Una de las mayores satisfacciones que me produce el mes de agosto
sevillano son las frecuentes visitas mañaneras al Alcázar. Se me argumentará
que este recinto se puede visitar –y es igual de hermoso- todos los días del
año. Es verdad, y además lo visito con
frecuencia, pero me gusta especialmente
en el mes de agosto. Sevilla esta media
vacía (por la Crisis
cada vez menos) y la mayor afluencia de visitantes esos días a este mágico
espacio son prioritariamente gente foránea.

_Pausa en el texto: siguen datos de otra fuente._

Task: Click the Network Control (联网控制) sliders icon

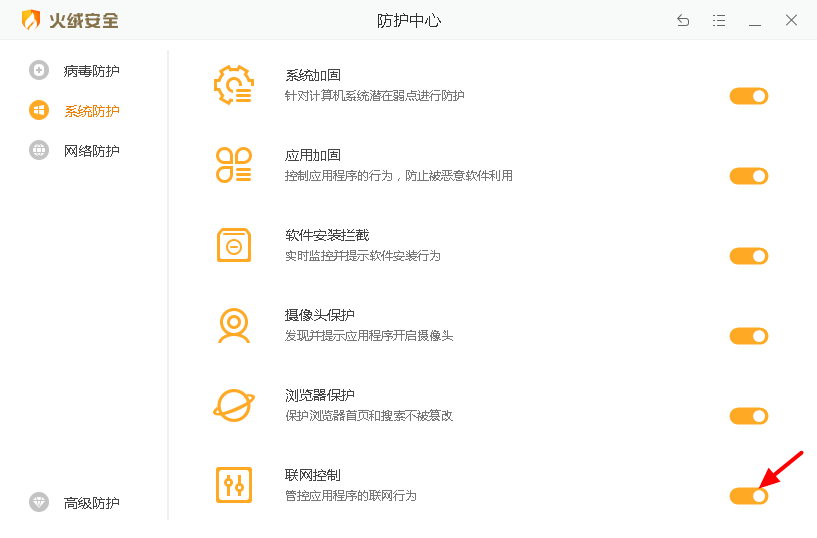Action: 233,485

Me gusta observarlas y, la verdad, resulta admirable la atención que le
dispensan a los guías y los destellos que desprenden sus ojos ante tanta
belleza. Los niños no se despegan de sus
padres y están siempre atentos a seguir disciplinadamente las consignas que reciben
de los mismos. Seguro que esta visita las recordarán el resto de sus días. Suelo llegar sobre las diez de la mañana y
salgo de tan inigualable recinto no antes de la una de la tarde. Me gusta sentarme avanzada la mañana en los
aledaños del Jardín del Marqués de la Vega
Inclán y leer pausadamente algún libro (preferentemente de
poesía). A esa hora ya han regado los
jardines y el olor que desprenden las plantas, la yerba y la tierra mojada es
verdaderamente sublime. Recuerdo una
mañana del mes de agosto haber sido participe de una escena sentimental de las
que te dejan huella. En un banco muy
cerca de donde yo estaba se encontraba una pareja que, a buen seguro,
sobrepasaban cada uno los ochenta años de edad. Iban vestidos de manera
impoluta reflejo de una época donde la gente a ciertas edades se vestía y no se
disfrazaba. Él con una cubana celeste
con un pañuelo azulado en su bolsillo superior. Pantalón azul con la raya
perfectamente diseñada por una buena plancha. Unos zapatos castellanos
relucientes en color burdeos remataban su egregia figura. Ella con un vestido azul de lunares blancos.
A la cintura un fino cinturón de cuero blanco. Unas sandalias que me dieron la
impresión de hacer juego con el cinturón.
En la mano derecha un abanico rojo que de vez en cuando abría y se
abanicaba con la destreza del vuelo del colibrí. Él todavía con abundante pelo blanqueado por
los años. Ella con una media melena teñida en negro signo inequívoco de una
hermosa cabellera del ayer. Hablaban de
manera cómplice y sosegada agarrándose de las manos para que estas fueran
notarios imperecederos del momento.
Cuando ella se dirigía a él se le acercaba algo más de lo normal como síntoma
evidente de que este hombre padecía algún problema de audición. Hasta en tres ocasiones se intercambiaron
besos en las mejillas y él, en un gesto de sumo cariño, le cogió las dos manos y se las besó. Me vine
un poco antes que ellos se levantaran pues se merecían vivir aquel mágico momento
de epílogos sentimentales sin ningún curioso en las inmediaciones. Me salvaron
sentimentalmente el día pues estas cosas sacan a pasear el romántico que anida
en mi interior. ¿Quiénes eran¿ ¿Visitaban el Alcázar con frecuencia?
¿Celebraban algo fuera de lo normal? El
Real Alcázar sevillano es pura poesía tanto por lo que enseña como por las
bellas historias que siempre han ocurrido –y ocurren- en su interior. ¿Poesía?...poesía eran ellos dos.